Shannon: I'm Shannon Hartsfield. I'm a partner with Holland and Knight. I am based in Florida. I'm board certified in health law by the Florida bar. I've been practicing for about 25 years and I'm a co-author of a book that just came out in January, published by the American Bar Association called, HIPAA: A Practical Guide to the Privacy and Security of Health Data. Co-authored with June Sullivan who practices in Massachusetts. I'm excited to talk to you today.
Darshan: That's awesome. First of all, this may be the first time someone's actually plugged a book here so I love it.
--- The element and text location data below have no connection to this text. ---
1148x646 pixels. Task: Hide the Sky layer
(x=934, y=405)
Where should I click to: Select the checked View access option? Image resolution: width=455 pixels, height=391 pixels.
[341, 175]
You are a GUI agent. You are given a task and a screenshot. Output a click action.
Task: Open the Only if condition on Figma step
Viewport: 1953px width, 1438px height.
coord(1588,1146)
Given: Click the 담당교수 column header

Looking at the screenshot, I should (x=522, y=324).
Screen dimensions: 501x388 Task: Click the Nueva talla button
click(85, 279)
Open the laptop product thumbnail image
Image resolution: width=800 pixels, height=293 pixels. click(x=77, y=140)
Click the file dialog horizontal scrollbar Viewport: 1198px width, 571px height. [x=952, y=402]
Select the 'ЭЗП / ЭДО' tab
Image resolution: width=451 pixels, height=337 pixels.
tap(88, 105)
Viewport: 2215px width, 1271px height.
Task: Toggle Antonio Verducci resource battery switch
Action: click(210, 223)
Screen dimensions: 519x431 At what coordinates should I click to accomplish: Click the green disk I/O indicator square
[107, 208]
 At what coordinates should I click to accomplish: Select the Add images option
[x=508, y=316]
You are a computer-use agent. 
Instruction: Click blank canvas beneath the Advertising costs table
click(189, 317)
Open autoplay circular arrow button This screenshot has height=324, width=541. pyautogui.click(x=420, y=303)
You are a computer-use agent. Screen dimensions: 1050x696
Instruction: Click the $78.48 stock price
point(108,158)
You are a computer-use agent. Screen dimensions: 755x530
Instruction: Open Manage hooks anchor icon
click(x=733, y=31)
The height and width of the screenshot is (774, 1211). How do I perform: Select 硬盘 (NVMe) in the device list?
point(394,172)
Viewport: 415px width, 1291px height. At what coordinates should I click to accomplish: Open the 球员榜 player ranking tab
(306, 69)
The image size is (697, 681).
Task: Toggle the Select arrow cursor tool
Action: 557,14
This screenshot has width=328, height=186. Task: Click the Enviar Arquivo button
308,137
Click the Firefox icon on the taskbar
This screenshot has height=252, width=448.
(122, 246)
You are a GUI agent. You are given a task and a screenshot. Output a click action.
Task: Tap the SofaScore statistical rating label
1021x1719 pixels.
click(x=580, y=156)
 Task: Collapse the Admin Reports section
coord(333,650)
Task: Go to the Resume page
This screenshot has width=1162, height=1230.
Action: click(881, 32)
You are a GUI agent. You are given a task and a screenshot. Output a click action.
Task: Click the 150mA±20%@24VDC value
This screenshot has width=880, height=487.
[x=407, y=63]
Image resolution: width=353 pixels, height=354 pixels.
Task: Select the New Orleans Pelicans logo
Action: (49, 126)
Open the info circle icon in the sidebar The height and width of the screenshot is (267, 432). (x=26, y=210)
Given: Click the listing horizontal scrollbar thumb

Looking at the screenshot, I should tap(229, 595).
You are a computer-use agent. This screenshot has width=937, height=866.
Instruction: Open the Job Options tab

Shannon: Have to get that in.
Darshan: That's awesome. I ended up writing a book as well for the ABA and I loved the process of it. I'm glad you've rewritten several. You've written this one for sure. And I got to make sure I get a copy and read into it and we'll probably have you back after I finish reading and I have questions. But here's a sort of jump off point for you because you can tell us a little bit more about HIPAA. When I go onto Twitter, when I talk to people, everyone's talking about how digital health is the new, well, it's really where everything's going. Whether you're talking about telemedicine, you're talking about FDA regulated apps, digital health becomes really critical. But then everyone says that HIPAA prevents us from really doing much. In your experience, is HIPPA everything that stops progress? What is your take on it?
Shannon: Actually, I think it's very rare that HIPPA is an impediment to anything that legitimate actors need to do with health data, with respect to treatment, payment and healthcare operations. As you probably know, HIPAA doesn't even require a patient's authorization in order for a covered entity, which are most healthcare providers and plans, to use and disclose protected health information or PHI for those purposes, treatment payment, healthcare operations. Now in the digital health era, it's interesting because people think that HIPAA applies to all health data. They kind of use the word HIPAA like we use the word Kleenex when we're talking about tissue. It's become sort of a generic moniker for all health data. But the reality is that a lot of times in the digital health world, HIPAA may not apply at all. For example, the health data that you collect on your personal devices or that you share with certain websites and things like that, may not be protected under HIPAA.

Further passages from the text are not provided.